THE BUSH administration’s Wall Street bailout may be a prelude to a sweeping government intervention in the auto industry–even before Barack Obama takes office January 20.
The blocks keep falling. First the housing sector. Then the financial sector. Now the automobile sector. The clear failure of neoliberal capitalism shows us the need to modify how the United States does business.
And if the government does step in to rescue General Motors, Chrysler and Ford–a move backed by top Congressional Democrats–it will raise pressure on Obama to offer government aid to more big companies threatened with bankruptcy and underwrite the restructuring of entire industries.
Capitalist theory tells us that these companies should be allowed to die. The problem is that each of the big three automakers is ailing. Who would have thought it possible, but the spectre of the US’s automobile manufacturing base’ disappearance seems to be real.

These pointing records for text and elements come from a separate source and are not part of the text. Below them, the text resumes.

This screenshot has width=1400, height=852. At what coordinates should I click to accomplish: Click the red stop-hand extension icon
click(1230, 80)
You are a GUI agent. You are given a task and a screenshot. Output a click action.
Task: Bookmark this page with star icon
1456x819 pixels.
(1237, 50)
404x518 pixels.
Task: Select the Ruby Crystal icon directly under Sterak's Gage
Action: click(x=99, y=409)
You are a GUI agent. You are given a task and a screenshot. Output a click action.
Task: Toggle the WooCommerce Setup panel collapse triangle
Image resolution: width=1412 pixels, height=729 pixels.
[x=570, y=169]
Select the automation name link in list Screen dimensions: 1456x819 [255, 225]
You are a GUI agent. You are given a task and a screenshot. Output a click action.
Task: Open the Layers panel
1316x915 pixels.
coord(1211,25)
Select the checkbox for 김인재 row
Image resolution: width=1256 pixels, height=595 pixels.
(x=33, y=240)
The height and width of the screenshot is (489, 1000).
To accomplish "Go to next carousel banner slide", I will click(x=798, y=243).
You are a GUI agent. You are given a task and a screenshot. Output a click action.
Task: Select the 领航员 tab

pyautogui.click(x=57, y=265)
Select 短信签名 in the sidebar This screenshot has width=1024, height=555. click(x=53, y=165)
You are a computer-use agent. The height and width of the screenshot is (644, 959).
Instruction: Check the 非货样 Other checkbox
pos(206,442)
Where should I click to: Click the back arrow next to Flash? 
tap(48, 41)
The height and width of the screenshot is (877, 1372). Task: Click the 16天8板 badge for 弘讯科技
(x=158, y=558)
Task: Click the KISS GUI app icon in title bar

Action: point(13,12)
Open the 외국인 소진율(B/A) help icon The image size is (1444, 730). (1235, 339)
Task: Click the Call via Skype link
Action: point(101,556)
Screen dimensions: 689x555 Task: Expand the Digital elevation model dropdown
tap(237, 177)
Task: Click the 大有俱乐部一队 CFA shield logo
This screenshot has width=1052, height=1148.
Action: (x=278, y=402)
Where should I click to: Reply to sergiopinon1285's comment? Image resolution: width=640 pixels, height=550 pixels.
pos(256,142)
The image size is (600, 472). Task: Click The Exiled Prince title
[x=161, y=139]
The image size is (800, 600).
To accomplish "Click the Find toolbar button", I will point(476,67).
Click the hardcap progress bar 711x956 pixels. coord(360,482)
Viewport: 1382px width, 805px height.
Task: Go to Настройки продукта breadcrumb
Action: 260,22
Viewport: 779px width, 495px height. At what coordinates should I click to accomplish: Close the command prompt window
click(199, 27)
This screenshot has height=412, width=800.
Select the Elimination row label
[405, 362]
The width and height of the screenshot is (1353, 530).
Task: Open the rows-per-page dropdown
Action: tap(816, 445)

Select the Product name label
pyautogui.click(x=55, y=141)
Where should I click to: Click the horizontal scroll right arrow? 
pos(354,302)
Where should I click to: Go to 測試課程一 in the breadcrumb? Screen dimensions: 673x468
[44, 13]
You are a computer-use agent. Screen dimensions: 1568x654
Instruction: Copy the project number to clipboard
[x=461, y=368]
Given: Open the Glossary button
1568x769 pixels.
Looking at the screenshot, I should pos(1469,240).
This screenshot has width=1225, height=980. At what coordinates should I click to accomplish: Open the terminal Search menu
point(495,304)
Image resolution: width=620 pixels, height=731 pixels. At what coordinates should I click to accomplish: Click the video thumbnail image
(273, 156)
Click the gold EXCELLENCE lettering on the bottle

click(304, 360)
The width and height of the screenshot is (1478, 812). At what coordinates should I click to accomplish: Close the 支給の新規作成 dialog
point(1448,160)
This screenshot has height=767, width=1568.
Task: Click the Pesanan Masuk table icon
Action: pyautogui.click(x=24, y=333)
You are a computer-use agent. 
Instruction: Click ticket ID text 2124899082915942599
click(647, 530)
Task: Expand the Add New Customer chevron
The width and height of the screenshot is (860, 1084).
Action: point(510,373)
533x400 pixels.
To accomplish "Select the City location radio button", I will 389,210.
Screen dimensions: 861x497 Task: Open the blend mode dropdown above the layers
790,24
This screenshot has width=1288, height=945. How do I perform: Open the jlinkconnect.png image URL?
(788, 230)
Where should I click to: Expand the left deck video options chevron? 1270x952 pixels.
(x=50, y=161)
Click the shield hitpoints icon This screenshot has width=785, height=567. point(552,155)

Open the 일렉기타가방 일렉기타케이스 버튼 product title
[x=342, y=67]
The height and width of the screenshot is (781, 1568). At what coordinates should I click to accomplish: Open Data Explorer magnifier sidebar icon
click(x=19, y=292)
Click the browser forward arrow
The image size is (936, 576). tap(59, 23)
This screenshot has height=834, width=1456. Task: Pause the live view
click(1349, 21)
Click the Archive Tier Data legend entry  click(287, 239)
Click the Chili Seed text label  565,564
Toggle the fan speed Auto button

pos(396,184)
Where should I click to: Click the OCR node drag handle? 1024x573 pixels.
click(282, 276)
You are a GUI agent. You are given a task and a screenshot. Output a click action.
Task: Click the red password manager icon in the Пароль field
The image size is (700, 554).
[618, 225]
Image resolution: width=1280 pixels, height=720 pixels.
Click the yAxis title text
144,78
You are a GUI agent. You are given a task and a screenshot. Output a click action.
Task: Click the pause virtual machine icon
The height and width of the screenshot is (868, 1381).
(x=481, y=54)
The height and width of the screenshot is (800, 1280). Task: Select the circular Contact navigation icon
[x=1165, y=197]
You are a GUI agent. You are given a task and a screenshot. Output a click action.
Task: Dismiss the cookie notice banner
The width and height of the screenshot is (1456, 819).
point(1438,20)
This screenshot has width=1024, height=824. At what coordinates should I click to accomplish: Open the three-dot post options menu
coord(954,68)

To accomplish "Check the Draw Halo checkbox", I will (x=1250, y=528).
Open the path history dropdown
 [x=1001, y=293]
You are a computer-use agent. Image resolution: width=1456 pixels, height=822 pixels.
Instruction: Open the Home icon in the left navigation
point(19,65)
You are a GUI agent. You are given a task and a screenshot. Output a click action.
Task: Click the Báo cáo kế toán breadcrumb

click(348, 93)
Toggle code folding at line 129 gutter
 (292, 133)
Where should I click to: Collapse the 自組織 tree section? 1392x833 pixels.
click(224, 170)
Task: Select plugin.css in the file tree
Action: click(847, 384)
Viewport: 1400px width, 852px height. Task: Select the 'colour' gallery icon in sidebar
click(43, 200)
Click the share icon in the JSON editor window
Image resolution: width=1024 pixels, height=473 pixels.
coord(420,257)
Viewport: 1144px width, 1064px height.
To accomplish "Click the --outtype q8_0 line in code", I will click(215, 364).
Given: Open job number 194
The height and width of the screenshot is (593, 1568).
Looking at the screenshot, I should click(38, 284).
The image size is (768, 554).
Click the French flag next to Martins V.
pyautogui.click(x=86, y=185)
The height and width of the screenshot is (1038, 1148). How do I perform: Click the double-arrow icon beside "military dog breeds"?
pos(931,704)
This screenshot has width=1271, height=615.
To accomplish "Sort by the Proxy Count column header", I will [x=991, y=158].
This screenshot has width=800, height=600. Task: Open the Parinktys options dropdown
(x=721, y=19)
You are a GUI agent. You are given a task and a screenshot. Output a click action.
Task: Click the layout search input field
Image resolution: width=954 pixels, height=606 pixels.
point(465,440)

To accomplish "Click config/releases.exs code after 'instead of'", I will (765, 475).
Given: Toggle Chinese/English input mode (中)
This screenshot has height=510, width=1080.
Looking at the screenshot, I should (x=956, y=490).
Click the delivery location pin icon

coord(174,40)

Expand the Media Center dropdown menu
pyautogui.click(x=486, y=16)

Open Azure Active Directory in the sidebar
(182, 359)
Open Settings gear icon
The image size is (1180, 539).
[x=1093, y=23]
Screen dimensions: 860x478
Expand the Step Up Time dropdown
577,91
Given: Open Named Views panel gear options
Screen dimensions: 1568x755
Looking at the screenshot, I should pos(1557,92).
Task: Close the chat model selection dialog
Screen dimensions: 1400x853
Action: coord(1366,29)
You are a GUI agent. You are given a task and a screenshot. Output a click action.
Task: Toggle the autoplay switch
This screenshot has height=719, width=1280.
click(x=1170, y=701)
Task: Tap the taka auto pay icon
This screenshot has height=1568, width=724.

CEO Rick Wagoner said that GM can’t file for bankruptcy to get protection from creditors, since consumers are unlikely to buy cars from a bankrupt company. If the company were to go out of business altogether, it would send a wave of job losses through manufacturing and car dealerships that could eliminate 2.5 million jobs and wipe out $125 billion in personal income in just one year, according to the Center for Automotive Research, a think tank with close ties to GM.
Perhaps GM should spin-off several of it’s car lines. Independent ‘new’ auto companies could push new technologies and better cars. The other two choices are nationalization or bankruptcy.
“Letting GM go is a terrible idea,” Wagoner said on CNBC. “Look at the effect of Lehman Brothers.”
GM is ‘too big to fail.’ The bosses who’ve run companies into the ground now have a refrain to pitch to Congress. Don’t think that GM, Chrysler and Ford will be the last to do so.
Shuster makes a good point with his last paragraph:
It’s time for organized labor and the left to raise the stakes, especially when the incoming president has been elected on a promise to make the economy benefit working people.
Allowing the bosses to paper over their failures with taxpayer cash is bad for the US. If the US is to pay for these companies’ lives, then the current management should be thrown out. Perhaps it’s time to try the worker run company model as part of the price for saving these companies.